According to recent research, a good night’s sleep has a positive impact on one’s overall well-being. Two recent studies highlight the importance of quality sleep across different age groups. Study findings are available in JAMA Network Open and PLoS ONE journal.
Lack of enough sleep affects one’s well-being.
In the first study involving children aged eight to 12, a decrease of only 39 minutes in their nightly sleep over a week resulted in a noticeable decline in their well-being. The second study focused on adults and revealed that the quality of sleep, regardless of the duration or timing, positively influenced their health, regardless of whether they were 18 or 96 years old. These findings emphasize that the benefits of sleep cannot be solely attributed to the quantity of sleep obtained.
Professor Rachael Taylor, from the University of Otago, conducted a study involving 100 children from Dunedin, New Zealand, to examine the effects of minor sleep deprivation on various aspects of their lives. The children were asked to modify their bedtime, going to bed one hour earlier for a week and then one hour later the following week, with a week of their regular sleep schedule in between. The study also introduced additional difficulties related to decreased social support and peer relationships for the children.

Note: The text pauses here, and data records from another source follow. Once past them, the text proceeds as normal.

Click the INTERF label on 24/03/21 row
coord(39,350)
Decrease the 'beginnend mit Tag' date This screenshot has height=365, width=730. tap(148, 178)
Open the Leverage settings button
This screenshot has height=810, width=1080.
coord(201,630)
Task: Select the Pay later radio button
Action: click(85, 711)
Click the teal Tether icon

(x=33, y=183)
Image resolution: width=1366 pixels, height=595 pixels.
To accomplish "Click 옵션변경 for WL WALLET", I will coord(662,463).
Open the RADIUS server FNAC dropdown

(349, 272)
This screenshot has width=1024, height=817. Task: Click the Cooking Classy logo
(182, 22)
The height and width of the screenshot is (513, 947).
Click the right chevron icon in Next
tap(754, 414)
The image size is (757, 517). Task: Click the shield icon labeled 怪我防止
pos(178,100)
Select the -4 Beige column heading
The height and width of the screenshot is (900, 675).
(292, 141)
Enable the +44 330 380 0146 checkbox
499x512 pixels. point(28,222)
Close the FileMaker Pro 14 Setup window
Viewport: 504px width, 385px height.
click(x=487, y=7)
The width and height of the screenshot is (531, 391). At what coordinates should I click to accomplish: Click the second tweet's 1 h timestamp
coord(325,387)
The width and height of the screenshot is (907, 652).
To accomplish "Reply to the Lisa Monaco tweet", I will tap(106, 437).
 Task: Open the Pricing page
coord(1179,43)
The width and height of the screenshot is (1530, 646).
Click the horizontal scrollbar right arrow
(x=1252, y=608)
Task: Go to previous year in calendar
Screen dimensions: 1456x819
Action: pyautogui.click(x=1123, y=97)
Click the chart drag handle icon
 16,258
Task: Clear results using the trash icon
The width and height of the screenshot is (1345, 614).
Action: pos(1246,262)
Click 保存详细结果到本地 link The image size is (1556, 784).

Poor sleep linked to low levels of life satisfaction
A recent study conducted on 4,250 adults aged 18 to 96 as part of the Czech Household Panel Survey revealed a correlation between poor sleep quality and lower levels of life satisfaction, well-being, happiness, and perceived health. The study emphasizes that better sleep leads to a better quality of life, regardless of the duration and timing of sleep. The researchers also observed that individuals who experienced an improvement in their sleep quality also reported an enhancement in their overall quality of life.
The outcomes of these investigations emphasize the significance of guaranteeing satisfactory sleep quality for individuals across all age brackets. Future studies should prioritize comprehending the effects of lifestyle modifications and psychological difficulties, particularly those intensified by the COVID-19 outbreak, on patterns of sleep.